Es gibt vermutlich dankbarere Aufgaben als ein Adventure vor einer Gruppe Journalisten zu präsentieren. Denn die Faszination des Genres liegt ja doch eher darin, die Rätsel selber gestellt zu bekommen, sie logisch zu analysieren, alle Inventory-Gegenstände und Locations im Kopf durchzugehen und dann die richtige Aktion auszuführen. Wird einem das Ganze tagsüber in einem nüchternem Raum mit zehn Leuten vorgespielt, überträgt sich das typische Adventure-Gefühl nur bedingt, wenn überhaupt.

Trotzdem. „Ich hol mir hier 'nen Einlauf ab, weil irgendeine Nutte aus deinem Fenster springt.“ Diese Dialogzeile aus Goin’ Downtown, dem neuen Adventure von Silver Style, begegnet dem Spieler innerhalb der ersten 15 Minuten und zeigt mehr als deutlich die klare Ausrichtung auf eine erwachsene Zielgruppe. Oder mit anderen Worten, weit weg von den vorhergehenden Adventures Simon the Sorcerer oder Everlight.

Goin’ Downtown spielt im Jahr 2072 und dreht sich um den New Yorker Cop Jake McCorly, der ein bisschen der Prototyp des modernen Anti-Helden ist. Und als solcher lebt er natürlich alleine. Seine Frau ist vor kurzem gestorben und das Ganze verarbeitet er mit einer ordentlichen Tablettenabhängigkeit.

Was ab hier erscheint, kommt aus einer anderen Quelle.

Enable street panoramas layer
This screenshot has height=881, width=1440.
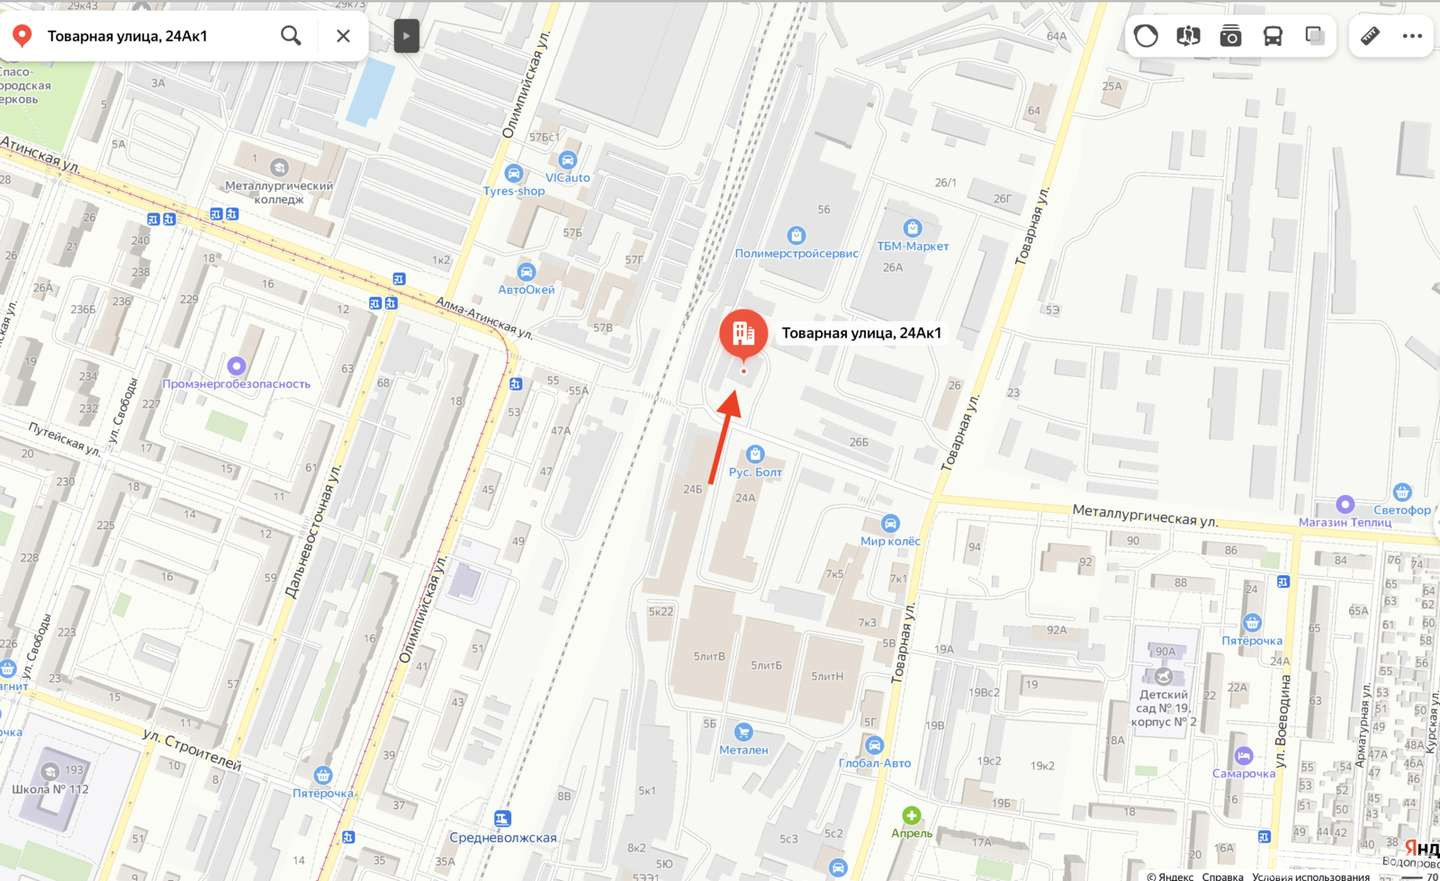click(1188, 36)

Seinen Job und sein Mini-Apartement findet er auch richtig scheiße und am liebsten würde er sich so schnell wie möglich von dieser Welt verabschieden, um endlich wieder mit seiner Frau vereint zu sein. Wenig überraschend kommt es jedoch etwas anders.

Die Größe des Apartments fällt eher in die Kategorie 'Übersichtlich'.

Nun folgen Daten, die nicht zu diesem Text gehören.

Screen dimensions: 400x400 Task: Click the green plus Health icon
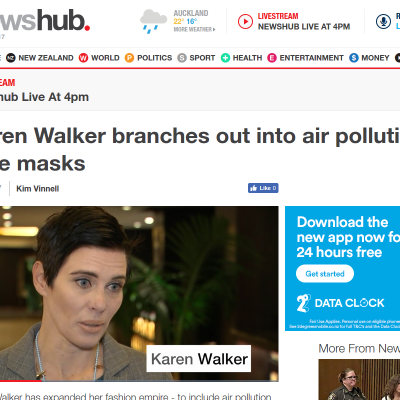[x=225, y=58]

Eines Abends findet er vor seiner Wohnung eine schöne, aber bewusstlose Frau namens Rose. Natürlich nimmt er sie mit zu sich in seine Wohnung.

Sie erzählt ihm gerade noch irgendwas von Gedächtnis verloren, bevor sie wieder einschläft. Auch Jake ist müde, auch er schläft ein und das wird ihm zum Verhängnis. Geweckt wird er von Sirenen und die Frau liegt schon wieder vor seiner Wohnung, diesmal tot. Sie ist aus seinem Fenster gesprungen. Aber war das wirklich Selbstmord?

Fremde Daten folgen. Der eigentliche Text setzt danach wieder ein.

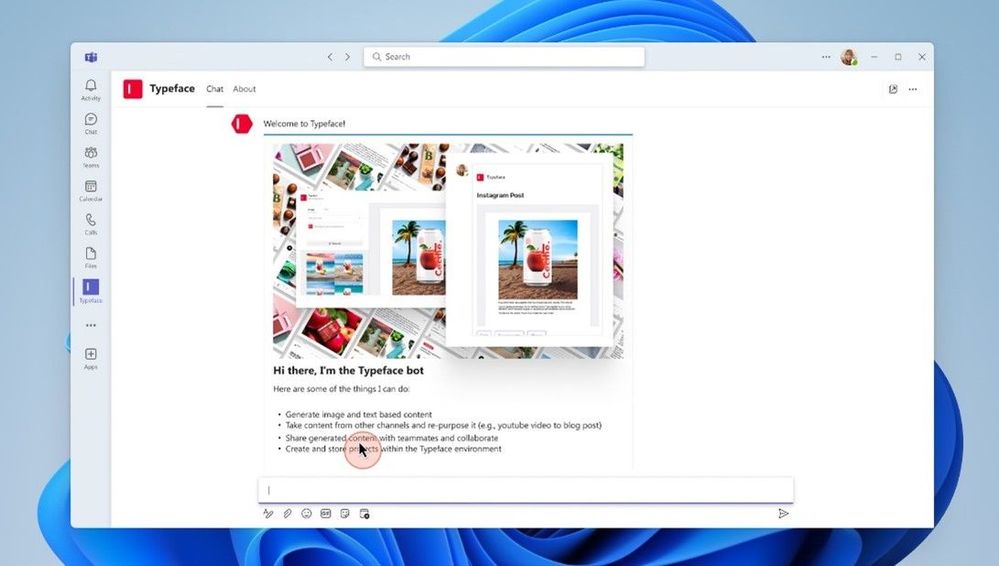Show more apps ellipsis in sidebar
The height and width of the screenshot is (566, 999).
tap(91, 325)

An dieser Stelle greift das Dystopia-Szenario von Goin’ Downtown. Denn im New York der mittelfristigen Zukunft ist es folgendermaßen: Menschen erhalten Bürgerrechte in direkter Proportion zu ihrer Steuerklasse. Da die schöne und jetzt tote Rose offenbar eine Prostituierte war, machen Jakes Polizeikollegen keinerlei Anzeichen auch nur die geringsten Nachforschungen im Bezug auf ihr mysteriöses Ableben anzustellen. Und da geht die eigentliche Story los.

Das Fernsehprogramm ist auch in 65 Jahren immer noch frustrierend.

Silver Style hat sich mit Goin’ Downtown nach eigenen Aussagen ambitionierte Ziele gesteckt. Das offensichtlichste ist das sogenannte Cartoon-Shading, was für Grafik komplett im Comicstil sorgt. Bis hin zu einblendbaren Sprechblasen. Die dicken Outlines der Figuren, gepaart mit reduzierten einfarbigen Flächen, erinnern den Science-Fiction-Profi sehr an Richard Linklaters’ seltsame Philip K. Dick Verfilmung A Scanner Darkly. Was ja nichts Schlechtes ist.

So ist Goin’ Downtown ein eigener, markanter Look schon mal sicher. Bleibt die Frage, ob die eher harmlos wirkende Grafik neben der bewusst harten Hier-geht’s-Um-Leben-Und-Tod-Story nicht vielleicht doch etwas zu soft daher kommt, was aber erst am finalen Spielerlebnis zu beurteilen sein wird.